Cosa succede a chi mangia tanta frutta? Ecco la verità

Mangiare un adeguato quantitativo di frutta e di verdura è molto salutare, anzi, è addirittura indispensabile per mantenere in ottimo stato il nostro organismo, comprese le sue funzioni vitali, che vengono supportate proprio dal consumo di questi alimenti.

Comunque, nonostante siano indubbi i valori nutrizionali della frutta, molti si domandano se mangiarne tanta faccia davvero bene, o se comporti alcuni effetti indesiderati e gravi.
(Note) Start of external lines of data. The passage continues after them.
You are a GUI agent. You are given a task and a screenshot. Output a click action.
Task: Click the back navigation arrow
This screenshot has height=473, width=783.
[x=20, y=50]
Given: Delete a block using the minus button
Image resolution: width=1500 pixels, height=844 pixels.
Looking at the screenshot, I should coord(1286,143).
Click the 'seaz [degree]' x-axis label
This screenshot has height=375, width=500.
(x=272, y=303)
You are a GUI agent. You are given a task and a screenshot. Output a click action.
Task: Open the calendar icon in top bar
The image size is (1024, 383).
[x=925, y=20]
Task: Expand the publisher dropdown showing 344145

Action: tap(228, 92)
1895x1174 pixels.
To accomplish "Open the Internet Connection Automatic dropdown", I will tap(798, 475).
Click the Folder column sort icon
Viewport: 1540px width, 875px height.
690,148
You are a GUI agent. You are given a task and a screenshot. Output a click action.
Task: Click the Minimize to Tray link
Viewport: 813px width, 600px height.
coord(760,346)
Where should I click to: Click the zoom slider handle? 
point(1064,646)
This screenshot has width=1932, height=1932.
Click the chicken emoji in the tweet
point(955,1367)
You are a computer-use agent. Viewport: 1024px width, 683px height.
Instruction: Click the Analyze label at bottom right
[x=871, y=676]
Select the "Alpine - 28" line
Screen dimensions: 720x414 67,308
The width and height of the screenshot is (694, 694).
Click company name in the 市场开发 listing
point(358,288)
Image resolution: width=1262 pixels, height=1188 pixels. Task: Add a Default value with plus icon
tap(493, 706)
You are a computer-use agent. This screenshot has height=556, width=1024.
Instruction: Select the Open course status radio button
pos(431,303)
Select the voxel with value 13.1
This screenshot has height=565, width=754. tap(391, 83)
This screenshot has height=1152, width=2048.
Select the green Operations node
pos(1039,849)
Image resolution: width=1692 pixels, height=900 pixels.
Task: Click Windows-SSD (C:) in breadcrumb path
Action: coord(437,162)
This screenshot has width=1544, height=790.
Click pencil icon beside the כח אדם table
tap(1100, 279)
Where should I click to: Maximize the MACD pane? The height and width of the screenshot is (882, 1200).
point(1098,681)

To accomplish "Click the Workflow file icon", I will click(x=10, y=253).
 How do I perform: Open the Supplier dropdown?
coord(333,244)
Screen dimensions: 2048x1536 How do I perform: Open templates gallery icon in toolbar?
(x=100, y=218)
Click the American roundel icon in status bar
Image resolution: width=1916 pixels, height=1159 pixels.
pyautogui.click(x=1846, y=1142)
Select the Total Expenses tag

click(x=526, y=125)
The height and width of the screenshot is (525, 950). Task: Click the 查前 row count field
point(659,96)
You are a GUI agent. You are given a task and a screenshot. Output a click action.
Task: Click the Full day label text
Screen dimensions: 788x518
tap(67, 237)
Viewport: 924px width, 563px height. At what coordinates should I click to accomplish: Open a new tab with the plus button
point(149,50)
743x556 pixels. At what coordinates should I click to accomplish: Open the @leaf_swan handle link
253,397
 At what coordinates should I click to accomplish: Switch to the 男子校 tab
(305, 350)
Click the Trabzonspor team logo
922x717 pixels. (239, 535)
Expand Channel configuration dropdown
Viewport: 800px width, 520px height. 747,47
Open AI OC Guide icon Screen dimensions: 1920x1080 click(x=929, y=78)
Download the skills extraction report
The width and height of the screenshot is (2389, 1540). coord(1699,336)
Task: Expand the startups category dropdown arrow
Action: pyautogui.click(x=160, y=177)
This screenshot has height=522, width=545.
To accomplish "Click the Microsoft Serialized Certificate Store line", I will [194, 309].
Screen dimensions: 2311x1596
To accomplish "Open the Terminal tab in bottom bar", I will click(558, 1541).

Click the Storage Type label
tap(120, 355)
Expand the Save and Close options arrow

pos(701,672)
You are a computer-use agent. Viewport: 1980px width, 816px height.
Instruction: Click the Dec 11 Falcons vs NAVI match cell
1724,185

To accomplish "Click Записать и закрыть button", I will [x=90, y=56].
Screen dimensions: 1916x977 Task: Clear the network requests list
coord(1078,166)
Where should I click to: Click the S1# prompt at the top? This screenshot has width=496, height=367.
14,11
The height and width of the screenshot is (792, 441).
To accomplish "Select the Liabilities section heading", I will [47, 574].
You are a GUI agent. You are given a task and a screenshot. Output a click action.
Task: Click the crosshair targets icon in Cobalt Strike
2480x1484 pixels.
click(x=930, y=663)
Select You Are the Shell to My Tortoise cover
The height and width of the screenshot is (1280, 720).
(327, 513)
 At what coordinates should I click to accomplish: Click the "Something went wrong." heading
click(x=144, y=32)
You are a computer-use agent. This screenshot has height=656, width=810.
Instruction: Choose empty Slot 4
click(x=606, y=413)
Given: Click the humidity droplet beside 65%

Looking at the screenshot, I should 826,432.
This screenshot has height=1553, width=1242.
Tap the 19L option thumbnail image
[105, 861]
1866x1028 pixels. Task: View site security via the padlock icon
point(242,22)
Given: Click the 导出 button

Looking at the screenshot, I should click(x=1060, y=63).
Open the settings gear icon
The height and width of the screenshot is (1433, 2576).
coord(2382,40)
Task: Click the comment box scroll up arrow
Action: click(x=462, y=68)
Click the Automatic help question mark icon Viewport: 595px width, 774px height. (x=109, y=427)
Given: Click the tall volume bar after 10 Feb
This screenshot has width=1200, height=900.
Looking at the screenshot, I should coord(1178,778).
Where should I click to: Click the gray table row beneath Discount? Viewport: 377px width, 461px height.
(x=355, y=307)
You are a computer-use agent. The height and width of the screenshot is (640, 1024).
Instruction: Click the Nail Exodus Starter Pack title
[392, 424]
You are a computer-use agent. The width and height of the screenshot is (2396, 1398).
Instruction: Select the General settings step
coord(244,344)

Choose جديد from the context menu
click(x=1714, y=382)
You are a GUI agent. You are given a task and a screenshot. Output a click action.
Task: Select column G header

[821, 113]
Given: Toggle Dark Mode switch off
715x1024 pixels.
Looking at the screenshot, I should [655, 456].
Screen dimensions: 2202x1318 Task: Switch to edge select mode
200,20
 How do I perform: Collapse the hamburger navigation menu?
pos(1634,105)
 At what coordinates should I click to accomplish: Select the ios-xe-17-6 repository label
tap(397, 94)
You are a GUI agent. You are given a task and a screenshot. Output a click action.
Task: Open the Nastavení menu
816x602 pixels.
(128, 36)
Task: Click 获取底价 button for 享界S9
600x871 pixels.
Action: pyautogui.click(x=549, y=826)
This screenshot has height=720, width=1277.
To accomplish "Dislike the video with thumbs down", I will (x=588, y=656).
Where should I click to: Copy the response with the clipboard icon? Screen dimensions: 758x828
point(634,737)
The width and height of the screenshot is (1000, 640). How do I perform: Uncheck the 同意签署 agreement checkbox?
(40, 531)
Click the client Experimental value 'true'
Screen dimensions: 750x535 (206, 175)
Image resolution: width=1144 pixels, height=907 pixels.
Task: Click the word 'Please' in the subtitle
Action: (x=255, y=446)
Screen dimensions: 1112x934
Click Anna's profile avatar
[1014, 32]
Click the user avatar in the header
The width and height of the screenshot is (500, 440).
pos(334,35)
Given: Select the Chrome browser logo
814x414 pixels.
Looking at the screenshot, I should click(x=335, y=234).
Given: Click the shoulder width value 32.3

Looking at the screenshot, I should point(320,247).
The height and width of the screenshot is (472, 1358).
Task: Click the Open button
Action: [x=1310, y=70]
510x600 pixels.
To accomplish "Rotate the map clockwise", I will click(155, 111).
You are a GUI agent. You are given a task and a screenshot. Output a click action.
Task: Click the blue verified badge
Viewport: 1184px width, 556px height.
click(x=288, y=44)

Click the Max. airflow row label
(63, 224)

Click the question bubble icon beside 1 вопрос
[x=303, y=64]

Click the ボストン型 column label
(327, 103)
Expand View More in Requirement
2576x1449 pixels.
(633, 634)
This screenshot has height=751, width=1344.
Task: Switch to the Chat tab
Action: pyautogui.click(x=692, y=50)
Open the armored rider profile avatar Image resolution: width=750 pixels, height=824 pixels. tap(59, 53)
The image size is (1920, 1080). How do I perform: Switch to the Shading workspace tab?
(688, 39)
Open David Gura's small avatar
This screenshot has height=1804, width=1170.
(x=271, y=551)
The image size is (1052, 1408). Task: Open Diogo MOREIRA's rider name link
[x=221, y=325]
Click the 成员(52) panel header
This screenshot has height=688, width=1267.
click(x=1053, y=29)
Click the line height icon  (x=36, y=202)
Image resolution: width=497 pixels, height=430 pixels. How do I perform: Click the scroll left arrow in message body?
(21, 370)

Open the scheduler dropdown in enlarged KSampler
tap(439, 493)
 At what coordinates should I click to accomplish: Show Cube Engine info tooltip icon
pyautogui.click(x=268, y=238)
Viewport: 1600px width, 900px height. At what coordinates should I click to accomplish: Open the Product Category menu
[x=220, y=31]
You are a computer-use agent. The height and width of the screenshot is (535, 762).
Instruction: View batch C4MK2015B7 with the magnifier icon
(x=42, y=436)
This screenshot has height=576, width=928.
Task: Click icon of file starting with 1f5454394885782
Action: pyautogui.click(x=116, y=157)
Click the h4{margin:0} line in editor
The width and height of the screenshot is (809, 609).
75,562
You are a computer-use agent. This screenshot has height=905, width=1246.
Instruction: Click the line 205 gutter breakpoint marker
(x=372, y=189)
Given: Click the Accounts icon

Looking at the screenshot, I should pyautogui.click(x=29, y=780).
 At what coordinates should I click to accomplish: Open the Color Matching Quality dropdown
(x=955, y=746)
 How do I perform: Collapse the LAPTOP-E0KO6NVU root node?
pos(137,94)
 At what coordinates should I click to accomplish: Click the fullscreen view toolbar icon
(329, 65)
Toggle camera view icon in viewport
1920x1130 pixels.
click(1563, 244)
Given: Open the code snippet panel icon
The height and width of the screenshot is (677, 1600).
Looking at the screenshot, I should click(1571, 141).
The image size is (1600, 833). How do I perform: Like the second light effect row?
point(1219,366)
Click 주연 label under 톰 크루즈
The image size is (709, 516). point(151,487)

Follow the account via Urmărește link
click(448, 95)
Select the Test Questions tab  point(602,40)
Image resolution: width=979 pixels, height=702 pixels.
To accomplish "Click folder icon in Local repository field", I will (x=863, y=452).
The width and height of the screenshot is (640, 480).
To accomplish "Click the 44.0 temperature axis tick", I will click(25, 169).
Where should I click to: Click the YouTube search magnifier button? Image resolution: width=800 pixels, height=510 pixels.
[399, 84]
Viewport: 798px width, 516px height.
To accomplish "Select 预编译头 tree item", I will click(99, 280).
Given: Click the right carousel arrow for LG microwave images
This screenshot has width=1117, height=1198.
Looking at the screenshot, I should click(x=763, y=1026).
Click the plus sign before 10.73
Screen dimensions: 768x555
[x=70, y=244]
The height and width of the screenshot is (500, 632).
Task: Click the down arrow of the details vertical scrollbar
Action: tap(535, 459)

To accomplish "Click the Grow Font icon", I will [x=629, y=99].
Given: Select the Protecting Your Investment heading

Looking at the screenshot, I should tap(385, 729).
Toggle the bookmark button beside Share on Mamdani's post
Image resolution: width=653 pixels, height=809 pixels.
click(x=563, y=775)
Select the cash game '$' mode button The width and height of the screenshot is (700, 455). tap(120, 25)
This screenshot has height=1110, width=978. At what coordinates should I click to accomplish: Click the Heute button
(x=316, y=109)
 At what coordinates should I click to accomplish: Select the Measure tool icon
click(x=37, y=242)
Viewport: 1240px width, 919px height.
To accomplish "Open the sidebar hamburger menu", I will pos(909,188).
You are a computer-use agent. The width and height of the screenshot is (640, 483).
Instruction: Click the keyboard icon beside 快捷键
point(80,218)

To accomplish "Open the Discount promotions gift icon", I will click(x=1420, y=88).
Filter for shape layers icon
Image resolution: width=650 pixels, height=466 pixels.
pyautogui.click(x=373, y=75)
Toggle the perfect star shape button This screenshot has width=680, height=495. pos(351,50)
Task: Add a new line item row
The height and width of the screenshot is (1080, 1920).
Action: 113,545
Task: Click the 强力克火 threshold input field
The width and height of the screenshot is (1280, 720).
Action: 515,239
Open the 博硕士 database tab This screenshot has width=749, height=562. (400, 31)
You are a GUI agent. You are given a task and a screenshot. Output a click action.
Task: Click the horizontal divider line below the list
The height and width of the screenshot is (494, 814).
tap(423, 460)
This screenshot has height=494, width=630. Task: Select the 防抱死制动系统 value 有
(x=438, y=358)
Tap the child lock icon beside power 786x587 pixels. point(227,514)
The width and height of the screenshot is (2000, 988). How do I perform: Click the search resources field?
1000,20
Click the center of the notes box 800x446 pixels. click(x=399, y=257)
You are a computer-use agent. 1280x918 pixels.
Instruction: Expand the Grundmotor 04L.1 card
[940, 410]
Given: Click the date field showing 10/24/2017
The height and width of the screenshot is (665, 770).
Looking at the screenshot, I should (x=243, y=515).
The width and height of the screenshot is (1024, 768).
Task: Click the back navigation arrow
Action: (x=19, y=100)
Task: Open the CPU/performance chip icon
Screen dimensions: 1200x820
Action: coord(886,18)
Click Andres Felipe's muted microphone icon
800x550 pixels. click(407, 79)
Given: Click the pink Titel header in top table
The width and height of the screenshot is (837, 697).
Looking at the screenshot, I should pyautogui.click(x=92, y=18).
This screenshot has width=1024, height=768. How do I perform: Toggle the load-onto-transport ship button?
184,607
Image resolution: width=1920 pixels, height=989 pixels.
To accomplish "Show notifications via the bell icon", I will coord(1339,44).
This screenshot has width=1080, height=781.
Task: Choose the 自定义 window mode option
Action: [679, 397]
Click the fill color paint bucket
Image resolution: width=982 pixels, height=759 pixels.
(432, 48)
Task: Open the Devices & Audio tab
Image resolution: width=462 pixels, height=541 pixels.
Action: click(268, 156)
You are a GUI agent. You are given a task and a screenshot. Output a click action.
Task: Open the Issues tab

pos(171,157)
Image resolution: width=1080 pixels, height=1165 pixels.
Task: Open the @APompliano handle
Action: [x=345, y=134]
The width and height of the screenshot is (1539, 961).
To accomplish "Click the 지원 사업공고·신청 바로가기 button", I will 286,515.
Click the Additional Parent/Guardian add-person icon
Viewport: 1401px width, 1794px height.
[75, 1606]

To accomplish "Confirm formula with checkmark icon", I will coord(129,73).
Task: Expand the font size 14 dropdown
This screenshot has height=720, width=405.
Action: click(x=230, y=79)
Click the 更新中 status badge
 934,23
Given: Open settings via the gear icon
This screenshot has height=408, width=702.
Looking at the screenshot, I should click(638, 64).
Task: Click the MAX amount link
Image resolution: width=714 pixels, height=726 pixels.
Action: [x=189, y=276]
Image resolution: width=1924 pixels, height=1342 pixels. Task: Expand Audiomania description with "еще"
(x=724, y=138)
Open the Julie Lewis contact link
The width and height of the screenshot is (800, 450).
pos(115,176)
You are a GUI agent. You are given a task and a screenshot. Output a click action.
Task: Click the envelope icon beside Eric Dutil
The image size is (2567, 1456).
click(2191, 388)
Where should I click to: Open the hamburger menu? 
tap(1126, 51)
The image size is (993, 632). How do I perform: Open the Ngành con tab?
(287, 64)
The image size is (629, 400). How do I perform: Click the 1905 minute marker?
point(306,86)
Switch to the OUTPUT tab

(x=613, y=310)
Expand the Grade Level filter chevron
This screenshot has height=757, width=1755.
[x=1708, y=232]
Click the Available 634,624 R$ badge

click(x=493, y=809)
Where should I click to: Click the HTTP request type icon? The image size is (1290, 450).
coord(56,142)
Ebbene, per dare una risposta chiara occorre definire cosa, o meglio quanto, si intende con “tanta”. Se si intende 5 o 6 porzioni al giorno di frutta, allora, è corretto, anche se un po’ semplicistico, affermare che faccia bene. Al contrario, se assunta in quantità maggiori, la frutta può causare danni al nostro corpo. 

La frutta zuccherina e i suoi effetti a lungo termine

La frutta si può distinguere in due classi: la frutta zuccherina e quella oleosa. I frutti appartenenti alla prima classe sono ricchi di zuccheri semplici e molto poveri di grassi buoni, in particolar modo si tratta di mango, datteri, uva, mele, pere, pesche, prugne, albicocche e banane.

Nel gruppo della frutta oleosa, invece, si trovano frutti ricchi di grassi buoni, portatori di minerali e poveri di zuccheri semplici, come mandorle, anacardi, pinoli, noccioline e noci. Alle due classi si accompagnano anche dei diversi effetti sull’organismo. 

Infatti, la frutta oleosa è nota per il suo essere innocua, mentre la frutta zuccherina è conosciuta per la sua fama di essere un contenitore colmo di zucchero. Infatti, questo tipo di frutta contiene il 50% di glucosio e il 50% di fruttosio. Come molti sanno, il glucosio riduce l’attività di molti enzimi corporei e causa alcuni effetti a lungo termine del diabete, come la cecità e le patologie renali. Questo dovrebbe già di per sé imporre una limitazione nel consumo di frutta zuccherina. 

Gli effetti del fruttosio sull’organismo

Gli effetti del glucosio sono ormai molto conosciuti, al contrario di quelli del fruttosio. Questo, infatti, ha un metabolismo diverso da quello del glucosio e viene spesso sottovalutato. Tuttavia, diversi studi accurati hanno dimostrato che l’acido urico, uno dei prodotti del fruttosio, se presente in grandi quantità nel corpo è uno degli indici che più correlano con la gotta

Comunque, una cosa molto importante di cui tener conto è che l’acido urico, oltre a correlare con la gotta, viene classificato sia come prodotto antiossidante che pro-ossidante. Ciò significa che quest’acido modifica la sua azione sull’organismo in base alla quantità in cui è presente. 

Da qui si comprende quanto sia importante mangiare frutta nella giusta quantità. A quanto ammonta, dunque, questa giusta quantità?

Stando alla regola della cinque porzioni al giorno, si calcola che l’apporto di frutta raggiunga i 400 grammi. Comunque, alcuni studi hanno dimostrato che se il consumo di frutta arrivasse a 600 grammi al giorno, si eviterebbero ben 135.000 decessi, un terzo delle malattie coronariche e l’undici per cento degli ictus; quindi ci sono valide ragioni per superare i 400 grammi giornalieri e arrivare a quota 600, senza temere effetti collaterali.